◆ **EXERCISE GOAL**: Copy the following rows word for word.

[Dataset entries]
-------------------------

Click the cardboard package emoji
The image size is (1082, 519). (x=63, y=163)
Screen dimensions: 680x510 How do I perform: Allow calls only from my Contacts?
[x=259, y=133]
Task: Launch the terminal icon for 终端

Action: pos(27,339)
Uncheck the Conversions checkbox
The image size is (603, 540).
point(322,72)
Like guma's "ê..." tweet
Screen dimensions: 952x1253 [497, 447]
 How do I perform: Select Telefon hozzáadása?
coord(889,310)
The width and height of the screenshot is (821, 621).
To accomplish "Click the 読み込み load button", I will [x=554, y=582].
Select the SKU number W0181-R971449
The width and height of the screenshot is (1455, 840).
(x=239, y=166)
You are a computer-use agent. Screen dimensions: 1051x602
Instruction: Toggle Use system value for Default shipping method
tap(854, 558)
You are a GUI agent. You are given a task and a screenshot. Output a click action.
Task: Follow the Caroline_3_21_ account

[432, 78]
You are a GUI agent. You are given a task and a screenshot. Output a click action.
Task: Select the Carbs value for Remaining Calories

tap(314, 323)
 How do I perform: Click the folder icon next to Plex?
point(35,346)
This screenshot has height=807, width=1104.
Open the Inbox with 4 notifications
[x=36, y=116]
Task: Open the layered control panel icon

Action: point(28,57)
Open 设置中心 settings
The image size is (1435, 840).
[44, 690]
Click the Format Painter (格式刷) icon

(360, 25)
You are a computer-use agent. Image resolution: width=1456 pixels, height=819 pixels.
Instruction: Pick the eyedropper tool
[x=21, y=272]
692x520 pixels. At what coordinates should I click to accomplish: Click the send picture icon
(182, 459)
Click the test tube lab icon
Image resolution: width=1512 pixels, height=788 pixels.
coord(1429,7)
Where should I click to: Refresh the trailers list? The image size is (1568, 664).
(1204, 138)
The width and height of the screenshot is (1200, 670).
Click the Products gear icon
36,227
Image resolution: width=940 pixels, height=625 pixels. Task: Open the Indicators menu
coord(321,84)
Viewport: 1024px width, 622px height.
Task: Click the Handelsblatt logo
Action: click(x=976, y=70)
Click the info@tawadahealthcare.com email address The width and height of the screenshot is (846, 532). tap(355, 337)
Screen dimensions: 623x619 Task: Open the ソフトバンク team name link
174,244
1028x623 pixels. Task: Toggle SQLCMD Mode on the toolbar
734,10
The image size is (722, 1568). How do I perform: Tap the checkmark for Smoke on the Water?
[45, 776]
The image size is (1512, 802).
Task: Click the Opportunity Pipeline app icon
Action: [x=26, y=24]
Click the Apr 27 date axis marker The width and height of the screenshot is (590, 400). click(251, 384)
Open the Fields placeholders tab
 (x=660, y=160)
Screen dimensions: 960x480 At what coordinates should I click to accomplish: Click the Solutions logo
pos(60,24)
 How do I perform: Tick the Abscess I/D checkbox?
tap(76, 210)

-------------------------

◆ **REPLY TO THE TASK**:
Click the cardboard package emoji
The image size is (1082, 519). (x=63, y=163)
Screen dimensions: 680x510 How do I perform: Allow calls only from my Contacts?
[x=259, y=133]
Task: Launch the terminal icon for 终端

Action: pos(27,339)
Uncheck the Conversions checkbox
The image size is (603, 540).
point(322,72)
Like guma's "ê..." tweet
Screen dimensions: 952x1253 [497, 447]
 How do I perform: Select Telefon hozzáadása?
coord(889,310)
The width and height of the screenshot is (821, 621).
To accomplish "Click the 読み込み load button", I will [x=554, y=582].
Select the SKU number W0181-R971449
The width and height of the screenshot is (1455, 840).
(x=239, y=166)
You are a computer-use agent. Screen dimensions: 1051x602
Instruction: Toggle Use system value for Default shipping method
tap(854, 558)
You are a GUI agent. You are given a task and a screenshot. Output a click action.
Task: Follow the Caroline_3_21_ account

[432, 78]
You are a GUI agent. You are given a task and a screenshot. Output a click action.
Task: Select the Carbs value for Remaining Calories

tap(314, 323)
 How do I perform: Click the folder icon next to Plex?
point(35,346)
This screenshot has height=807, width=1104.
Open the Inbox with 4 notifications
[x=36, y=116]
Task: Open the layered control panel icon

Action: point(28,57)
Open 设置中心 settings
The image size is (1435, 840).
[44, 690]
Click the Format Painter (格式刷) icon

(360, 25)
You are a computer-use agent. Image resolution: width=1456 pixels, height=819 pixels.
Instruction: Pick the eyedropper tool
[x=21, y=272]
692x520 pixels. At what coordinates should I click to accomplish: Click the send picture icon
(182, 459)
Click the test tube lab icon
Image resolution: width=1512 pixels, height=788 pixels.
coord(1429,7)
Where should I click to: Refresh the trailers list? The image size is (1568, 664).
(1204, 138)
The width and height of the screenshot is (1200, 670).
Click the Products gear icon
36,227
Image resolution: width=940 pixels, height=625 pixels. Task: Open the Indicators menu
coord(321,84)
Viewport: 1024px width, 622px height.
Task: Click the Handelsblatt logo
Action: click(x=976, y=70)
Click the info@tawadahealthcare.com email address The width and height of the screenshot is (846, 532). tap(355, 337)
Screen dimensions: 623x619 Task: Open the ソフトバンク team name link
174,244
1028x623 pixels. Task: Toggle SQLCMD Mode on the toolbar
734,10
The image size is (722, 1568). How do I perform: Tap the checkmark for Smoke on the Water?
[45, 776]
The image size is (1512, 802).
Task: Click the Opportunity Pipeline app icon
Action: [x=26, y=24]
Click the Apr 27 date axis marker The width and height of the screenshot is (590, 400). click(251, 384)
Open the Fields placeholders tab
 (x=660, y=160)
Screen dimensions: 960x480 At what coordinates should I click to accomplish: Click the Solutions logo
pos(60,24)
 How do I perform: Tick the Abscess I/D checkbox?
tap(76, 210)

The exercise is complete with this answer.